- [Exercise]
Each line of the listing that contains the word "label" is to be copied.

########

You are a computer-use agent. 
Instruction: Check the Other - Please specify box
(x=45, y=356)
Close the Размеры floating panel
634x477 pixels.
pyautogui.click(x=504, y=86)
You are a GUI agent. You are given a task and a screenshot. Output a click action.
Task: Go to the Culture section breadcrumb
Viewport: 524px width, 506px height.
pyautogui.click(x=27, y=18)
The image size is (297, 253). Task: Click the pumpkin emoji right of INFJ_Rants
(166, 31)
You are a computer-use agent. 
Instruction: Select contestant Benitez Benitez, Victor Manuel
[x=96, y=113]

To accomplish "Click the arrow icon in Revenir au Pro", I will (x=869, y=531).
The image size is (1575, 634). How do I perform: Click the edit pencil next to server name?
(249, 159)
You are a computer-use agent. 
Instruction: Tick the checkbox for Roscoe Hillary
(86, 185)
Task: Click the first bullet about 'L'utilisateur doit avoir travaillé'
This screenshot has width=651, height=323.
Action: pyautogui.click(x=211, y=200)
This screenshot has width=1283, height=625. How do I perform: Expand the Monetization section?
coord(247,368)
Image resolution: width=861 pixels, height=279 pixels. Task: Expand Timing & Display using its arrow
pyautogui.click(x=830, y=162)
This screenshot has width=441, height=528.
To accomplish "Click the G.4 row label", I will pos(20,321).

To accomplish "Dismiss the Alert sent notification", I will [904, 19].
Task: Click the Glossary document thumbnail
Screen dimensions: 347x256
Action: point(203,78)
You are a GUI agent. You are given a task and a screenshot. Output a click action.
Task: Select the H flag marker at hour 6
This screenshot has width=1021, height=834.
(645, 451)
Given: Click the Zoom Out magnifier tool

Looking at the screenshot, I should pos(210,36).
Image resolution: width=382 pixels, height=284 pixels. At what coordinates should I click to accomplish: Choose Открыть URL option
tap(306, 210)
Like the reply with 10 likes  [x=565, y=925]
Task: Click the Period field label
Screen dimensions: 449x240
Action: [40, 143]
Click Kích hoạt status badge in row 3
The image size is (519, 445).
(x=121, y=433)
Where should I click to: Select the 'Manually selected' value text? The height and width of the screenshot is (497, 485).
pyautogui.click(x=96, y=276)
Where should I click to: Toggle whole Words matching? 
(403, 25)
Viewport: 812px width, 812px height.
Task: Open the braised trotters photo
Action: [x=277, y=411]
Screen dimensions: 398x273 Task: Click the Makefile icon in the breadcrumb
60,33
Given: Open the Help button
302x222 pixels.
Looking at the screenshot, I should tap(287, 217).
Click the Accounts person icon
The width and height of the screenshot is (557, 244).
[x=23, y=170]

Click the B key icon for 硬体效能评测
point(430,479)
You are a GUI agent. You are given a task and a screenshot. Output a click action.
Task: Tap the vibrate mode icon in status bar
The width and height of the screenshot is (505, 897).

########

- [Solution below]
To accomplish "Click the G.4 row label", I will pos(20,321).
Task: Click the Period field label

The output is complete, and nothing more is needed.